● GOAL A: In the records, convert the part that opens with the line containing "This screenshot has width=360, height=536. Task: Tap the 300±50" and closes with the last line of the records into a numbered list, including both ends and skipping blank lines.

─── SOURCE EXTRACT

A new chapter – just in time for the New Year – is beginning for this project.  In the next few months, I plan to eat my own dog food.  I will use LadyBug Shields to help me hydroponically grow lettuce and herbs.

The Kicad files for the schematic and layout of the LadyBug Shield Alpha V1 is located at this Github repository.

Thanks To Those That Went Before

I am very grateful for the people and projects that have provided influence in my journey/practice with electronics.  It continues to amaze me how much learning material and learned folks are within my reach.  Thank you.

  • I continue to – and will always be – thankful to Chris Gammell.  His exceptional Contextual Electronics courses as well as his mentoring is a big part of the reason I can even put together the LadyBug Shield!
  • I have recently neglected to thank Ryan (Sparky’s Widgets) for his OSHW minipH and miniEC projects.  I spent a great deal of time learning through his schematic and discussions about his design.  Ryan has been very supportive, providing feedback and guidance when I asked for help.
  • I have used OshPark for PCB fabrications many times this past year.  Their attention to customers (me in this case 🙂 ), the quality of what I receive is a tremendously positive experience.  OshPark – you are an exceptional company built on great people and terrific customer service.  Thank you.
  • I thank Adafruit for their awesome forums and technical support, well designed breakout boards, and exceptionally well done tutorials that include everything needed to get a circuit using the BOB running – including Arduino libraries.  I’m finding when I need to meet a scenario with a chip – say an ADC like the ADS1015 or codec like the VS1053 – to check what Adafruit has chosen for their BOBs.

──────
─── RECORDS FOR THIS TASK

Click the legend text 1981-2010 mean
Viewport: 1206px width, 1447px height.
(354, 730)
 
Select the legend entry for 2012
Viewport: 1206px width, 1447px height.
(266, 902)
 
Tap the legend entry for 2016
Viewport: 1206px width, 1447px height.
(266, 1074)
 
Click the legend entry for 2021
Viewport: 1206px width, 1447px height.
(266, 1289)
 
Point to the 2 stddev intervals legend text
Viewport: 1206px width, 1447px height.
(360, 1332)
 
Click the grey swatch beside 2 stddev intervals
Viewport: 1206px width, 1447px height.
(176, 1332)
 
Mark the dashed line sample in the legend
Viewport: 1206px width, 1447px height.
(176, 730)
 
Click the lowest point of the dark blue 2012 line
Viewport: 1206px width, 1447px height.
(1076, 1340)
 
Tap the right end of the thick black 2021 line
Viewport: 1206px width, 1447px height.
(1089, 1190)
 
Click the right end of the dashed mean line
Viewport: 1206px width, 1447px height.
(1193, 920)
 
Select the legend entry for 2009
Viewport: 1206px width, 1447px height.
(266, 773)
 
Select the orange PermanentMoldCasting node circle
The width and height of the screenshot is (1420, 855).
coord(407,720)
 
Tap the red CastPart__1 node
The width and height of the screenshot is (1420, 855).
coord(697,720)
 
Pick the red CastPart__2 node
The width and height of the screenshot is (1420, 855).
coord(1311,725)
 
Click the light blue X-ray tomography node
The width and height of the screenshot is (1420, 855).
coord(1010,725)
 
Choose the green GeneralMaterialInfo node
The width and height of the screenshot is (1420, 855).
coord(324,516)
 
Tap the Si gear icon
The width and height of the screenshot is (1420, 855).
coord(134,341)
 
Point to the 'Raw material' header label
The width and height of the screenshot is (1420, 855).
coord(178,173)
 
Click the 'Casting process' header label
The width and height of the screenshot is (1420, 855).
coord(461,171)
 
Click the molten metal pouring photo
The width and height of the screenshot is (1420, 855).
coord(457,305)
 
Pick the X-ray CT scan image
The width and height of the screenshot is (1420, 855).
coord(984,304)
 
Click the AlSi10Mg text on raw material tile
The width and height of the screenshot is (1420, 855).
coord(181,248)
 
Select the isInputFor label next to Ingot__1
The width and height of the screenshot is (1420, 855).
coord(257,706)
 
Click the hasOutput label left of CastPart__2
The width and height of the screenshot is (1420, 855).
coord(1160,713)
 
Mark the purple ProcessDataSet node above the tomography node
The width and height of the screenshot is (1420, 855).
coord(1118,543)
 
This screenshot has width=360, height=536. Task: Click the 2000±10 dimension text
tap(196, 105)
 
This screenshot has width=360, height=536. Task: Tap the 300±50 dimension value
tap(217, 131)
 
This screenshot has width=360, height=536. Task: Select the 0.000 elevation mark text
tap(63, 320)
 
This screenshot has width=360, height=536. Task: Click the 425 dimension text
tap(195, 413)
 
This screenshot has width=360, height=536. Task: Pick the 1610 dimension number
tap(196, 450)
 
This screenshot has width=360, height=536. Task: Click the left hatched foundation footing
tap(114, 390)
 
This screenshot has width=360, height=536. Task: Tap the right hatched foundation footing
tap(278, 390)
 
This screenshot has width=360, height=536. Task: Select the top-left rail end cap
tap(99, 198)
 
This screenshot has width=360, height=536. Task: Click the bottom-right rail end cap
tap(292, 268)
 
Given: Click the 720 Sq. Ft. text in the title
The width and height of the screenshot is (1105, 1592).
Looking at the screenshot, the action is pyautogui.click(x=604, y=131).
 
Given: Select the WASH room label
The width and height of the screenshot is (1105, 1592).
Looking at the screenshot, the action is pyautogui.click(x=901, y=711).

──────

● GOAL B:
Answer these questions from the text on the LadyBug Shield:
(i) What does the author plan to grow hydroponically with LadyBug Shields?
(ii) For which two OSHW projects does the author thank Ryan?
(iii) Which company has the author used many times this past year for PCB fabrication?

● TASK ANSWER A:
1. This screenshot has width=360, height=536. Task: Tap the 300±50 dimension value
2. tap(217, 131)
3. This screenshot has width=360, height=536. Task: Select the 0.000 elevation mark text
4. tap(63, 320)
5. This screenshot has width=360, height=536. Task: Click the 425 dimension text
6. tap(195, 413)
7. This screenshot has width=360, height=536. Task: Pick the 1610 dimension number
8. tap(196, 450)
9. This screenshot has width=360, height=536. Task: Click the left hatched foundation footing
10. tap(114, 390)
11. This screenshot has width=360, height=536. Task: Tap the right hatched foundation footing
12. tap(278, 390)
13. This screenshot has width=360, height=536. Task: Select the top-left rail end cap
14. tap(99, 198)
15. This screenshot has width=360, height=536. Task: Click the bottom-right rail end cap
16. tap(292, 268)
17. Given: Click the 720 Sq. Ft. text in the title
18. The width and height of the screenshot is (1105, 1592).
19. Looking at the screenshot, the action is pyautogui.click(x=604, y=131).
20. Given: Select the WASH room label
21. The width and height of the screenshot is (1105, 1592).
22. Looking at the screenshot, the action is pyautogui.click(x=901, y=711).

● TASK ANSWER B:
(i) Lettuce and herbs.
(ii) The minipH and miniEC projects.
(iii) OshPark.